··· Exercise input ···

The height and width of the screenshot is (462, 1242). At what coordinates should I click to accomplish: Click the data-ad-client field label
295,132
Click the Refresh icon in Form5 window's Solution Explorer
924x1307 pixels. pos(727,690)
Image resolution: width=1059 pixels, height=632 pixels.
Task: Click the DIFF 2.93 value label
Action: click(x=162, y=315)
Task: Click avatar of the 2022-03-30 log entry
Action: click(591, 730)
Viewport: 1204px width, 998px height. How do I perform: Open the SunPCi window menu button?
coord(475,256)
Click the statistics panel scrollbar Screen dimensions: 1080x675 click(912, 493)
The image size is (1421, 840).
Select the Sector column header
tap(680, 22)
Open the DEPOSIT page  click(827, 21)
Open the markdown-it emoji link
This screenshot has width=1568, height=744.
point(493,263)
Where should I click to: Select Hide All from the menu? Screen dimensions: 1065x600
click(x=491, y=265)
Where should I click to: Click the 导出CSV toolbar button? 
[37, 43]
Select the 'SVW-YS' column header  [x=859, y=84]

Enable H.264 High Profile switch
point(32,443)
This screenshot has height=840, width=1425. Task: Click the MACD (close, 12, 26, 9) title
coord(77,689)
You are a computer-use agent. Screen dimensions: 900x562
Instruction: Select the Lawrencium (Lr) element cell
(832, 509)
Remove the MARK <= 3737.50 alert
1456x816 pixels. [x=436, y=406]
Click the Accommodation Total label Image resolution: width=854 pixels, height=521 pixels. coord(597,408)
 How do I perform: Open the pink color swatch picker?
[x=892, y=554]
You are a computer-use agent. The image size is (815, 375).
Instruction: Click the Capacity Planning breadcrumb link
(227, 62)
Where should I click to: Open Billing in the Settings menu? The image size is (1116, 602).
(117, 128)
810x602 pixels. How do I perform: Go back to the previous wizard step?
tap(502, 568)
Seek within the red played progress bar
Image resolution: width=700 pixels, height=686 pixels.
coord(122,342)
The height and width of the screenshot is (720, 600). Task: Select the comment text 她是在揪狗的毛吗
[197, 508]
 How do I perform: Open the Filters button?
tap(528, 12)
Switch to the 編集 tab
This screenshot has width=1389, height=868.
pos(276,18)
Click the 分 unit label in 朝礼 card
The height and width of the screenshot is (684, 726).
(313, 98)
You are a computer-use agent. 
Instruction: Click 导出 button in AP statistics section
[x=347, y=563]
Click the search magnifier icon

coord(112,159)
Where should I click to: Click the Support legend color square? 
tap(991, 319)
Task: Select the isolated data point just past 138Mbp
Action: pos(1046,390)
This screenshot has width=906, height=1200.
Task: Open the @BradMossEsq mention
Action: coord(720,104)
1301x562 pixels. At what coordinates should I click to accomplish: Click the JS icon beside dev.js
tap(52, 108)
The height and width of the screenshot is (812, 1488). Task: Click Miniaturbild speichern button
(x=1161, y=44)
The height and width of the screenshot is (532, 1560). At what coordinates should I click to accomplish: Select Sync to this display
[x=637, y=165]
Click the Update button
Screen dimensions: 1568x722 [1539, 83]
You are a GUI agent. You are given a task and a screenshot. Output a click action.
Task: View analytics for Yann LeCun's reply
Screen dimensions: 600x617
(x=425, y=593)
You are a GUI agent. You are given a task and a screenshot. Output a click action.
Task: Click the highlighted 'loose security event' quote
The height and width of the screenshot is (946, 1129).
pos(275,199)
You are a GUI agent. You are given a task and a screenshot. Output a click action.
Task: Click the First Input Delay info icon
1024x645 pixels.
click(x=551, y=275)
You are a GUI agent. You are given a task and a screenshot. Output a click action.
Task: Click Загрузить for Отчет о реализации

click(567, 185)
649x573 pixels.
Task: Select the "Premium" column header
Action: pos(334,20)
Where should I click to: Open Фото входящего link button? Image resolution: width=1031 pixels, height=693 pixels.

···

**What you should do**
What you output should match every line above exactly.

**Solution**
The height and width of the screenshot is (462, 1242). At what coordinates should I click to accomplish: Click the data-ad-client field label
295,132
Click the Refresh icon in Form5 window's Solution Explorer
924x1307 pixels. pos(727,690)
Image resolution: width=1059 pixels, height=632 pixels.
Task: Click the DIFF 2.93 value label
Action: click(x=162, y=315)
Task: Click avatar of the 2022-03-30 log entry
Action: click(591, 730)
Viewport: 1204px width, 998px height. How do I perform: Open the SunPCi window menu button?
coord(475,256)
Click the statistics panel scrollbar Screen dimensions: 1080x675 click(912, 493)
The image size is (1421, 840).
Select the Sector column header
tap(680, 22)
Open the DEPOSIT page  click(827, 21)
Open the markdown-it emoji link
This screenshot has width=1568, height=744.
point(493,263)
Where should I click to: Select Hide All from the menu? Screen dimensions: 1065x600
click(x=491, y=265)
Where should I click to: Click the 导出CSV toolbar button? 
[37, 43]
Select the 'SVW-YS' column header  [x=859, y=84]

Enable H.264 High Profile switch
point(32,443)
This screenshot has height=840, width=1425. Task: Click the MACD (close, 12, 26, 9) title
coord(77,689)
You are a computer-use agent. Screen dimensions: 900x562
Instruction: Select the Lawrencium (Lr) element cell
(832, 509)
Remove the MARK <= 3737.50 alert
1456x816 pixels. [x=436, y=406]
Click the Accommodation Total label Image resolution: width=854 pixels, height=521 pixels. coord(597,408)
 How do I perform: Open the pink color swatch picker?
[x=892, y=554]
You are a computer-use agent. The image size is (815, 375).
Instruction: Click the Capacity Planning breadcrumb link
(227, 62)
Where should I click to: Open Billing in the Settings menu? The image size is (1116, 602).
(117, 128)
810x602 pixels. How do I perform: Go back to the previous wizard step?
tap(502, 568)
Seek within the red played progress bar
Image resolution: width=700 pixels, height=686 pixels.
coord(122,342)
The height and width of the screenshot is (720, 600). Task: Select the comment text 她是在揪狗的毛吗
[197, 508]
 How do I perform: Open the Filters button?
tap(528, 12)
Switch to the 編集 tab
This screenshot has width=1389, height=868.
pos(276,18)
Click the 分 unit label in 朝礼 card
The height and width of the screenshot is (684, 726).
(313, 98)
You are a computer-use agent. 
Instruction: Click 导出 button in AP statistics section
[x=347, y=563]
Click the search magnifier icon

coord(112,159)
Where should I click to: Click the Support legend color square? 
tap(991, 319)
Task: Select the isolated data point just past 138Mbp
Action: pos(1046,390)
This screenshot has width=906, height=1200.
Task: Open the @BradMossEsq mention
Action: coord(720,104)
1301x562 pixels. At what coordinates should I click to accomplish: Click the JS icon beside dev.js
tap(52, 108)
The height and width of the screenshot is (812, 1488). Task: Click Miniaturbild speichern button
(x=1161, y=44)
The height and width of the screenshot is (532, 1560). At what coordinates should I click to accomplish: Select Sync to this display
[x=637, y=165]
Click the Update button
Screen dimensions: 1568x722 [1539, 83]
You are a GUI agent. You are given a task and a screenshot. Output a click action.
Task: View analytics for Yann LeCun's reply
Screen dimensions: 600x617
(x=425, y=593)
You are a GUI agent. You are given a task and a screenshot. Output a click action.
Task: Click the highlighted 'loose security event' quote
The height and width of the screenshot is (946, 1129).
pos(275,199)
You are a GUI agent. You are given a task and a screenshot. Output a click action.
Task: Click the First Input Delay info icon
1024x645 pixels.
click(x=551, y=275)
You are a GUI agent. You are given a task and a screenshot. Output a click action.
Task: Click Загрузить for Отчет о реализации

click(567, 185)
649x573 pixels.
Task: Select the "Premium" column header
Action: pos(334,20)
Where should I click to: Open Фото входящего link button? Image resolution: width=1031 pixels, height=693 pixels.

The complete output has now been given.